Source records

-.-.-

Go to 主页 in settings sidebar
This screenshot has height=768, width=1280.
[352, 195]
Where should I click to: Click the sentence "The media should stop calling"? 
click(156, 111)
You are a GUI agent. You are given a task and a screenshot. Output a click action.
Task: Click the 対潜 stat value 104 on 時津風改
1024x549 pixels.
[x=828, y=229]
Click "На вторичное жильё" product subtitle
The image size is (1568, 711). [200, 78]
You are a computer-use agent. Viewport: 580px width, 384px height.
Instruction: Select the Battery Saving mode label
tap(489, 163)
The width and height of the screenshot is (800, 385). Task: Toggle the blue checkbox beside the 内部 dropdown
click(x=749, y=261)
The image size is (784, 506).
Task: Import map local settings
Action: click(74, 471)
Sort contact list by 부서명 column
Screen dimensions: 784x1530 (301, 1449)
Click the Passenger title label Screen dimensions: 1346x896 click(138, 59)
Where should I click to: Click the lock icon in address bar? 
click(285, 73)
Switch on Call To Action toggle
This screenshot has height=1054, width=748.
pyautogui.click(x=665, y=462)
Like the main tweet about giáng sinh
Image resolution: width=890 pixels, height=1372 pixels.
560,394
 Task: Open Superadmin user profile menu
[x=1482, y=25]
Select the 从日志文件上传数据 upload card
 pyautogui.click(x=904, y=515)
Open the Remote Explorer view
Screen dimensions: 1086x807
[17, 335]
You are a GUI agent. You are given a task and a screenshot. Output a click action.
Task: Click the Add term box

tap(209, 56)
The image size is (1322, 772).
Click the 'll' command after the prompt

-.-.-

▶ REQUIRED WORK
Output the entries above in their entirety, exactly as written.

▶ ANSWER AREA
Go to 主页 in settings sidebar
This screenshot has height=768, width=1280.
[352, 195]
Where should I click to: Click the sentence "The media should stop calling"? 
click(156, 111)
You are a GUI agent. You are given a task and a screenshot. Output a click action.
Task: Click the 対潜 stat value 104 on 時津風改
1024x549 pixels.
[x=828, y=229]
Click "На вторичное жильё" product subtitle
The image size is (1568, 711). [200, 78]
You are a computer-use agent. Viewport: 580px width, 384px height.
Instruction: Select the Battery Saving mode label
tap(489, 163)
The width and height of the screenshot is (800, 385). Task: Toggle the blue checkbox beside the 内部 dropdown
click(x=749, y=261)
The image size is (784, 506).
Task: Import map local settings
Action: click(74, 471)
Sort contact list by 부서명 column
Screen dimensions: 784x1530 (301, 1449)
Click the Passenger title label Screen dimensions: 1346x896 click(138, 59)
Where should I click to: Click the lock icon in address bar? 
click(285, 73)
Switch on Call To Action toggle
This screenshot has height=1054, width=748.
pyautogui.click(x=665, y=462)
Like the main tweet about giáng sinh
Image resolution: width=890 pixels, height=1372 pixels.
560,394
 Task: Open Superadmin user profile menu
[x=1482, y=25]
Select the 从日志文件上传数据 upload card
 pyautogui.click(x=904, y=515)
Open the Remote Explorer view
Screen dimensions: 1086x807
[17, 335]
You are a GUI agent. You are given a task and a screenshot. Output a click action.
Task: Click the Add term box

tap(209, 56)
The image size is (1322, 772).
Click the 'll' command after the prompt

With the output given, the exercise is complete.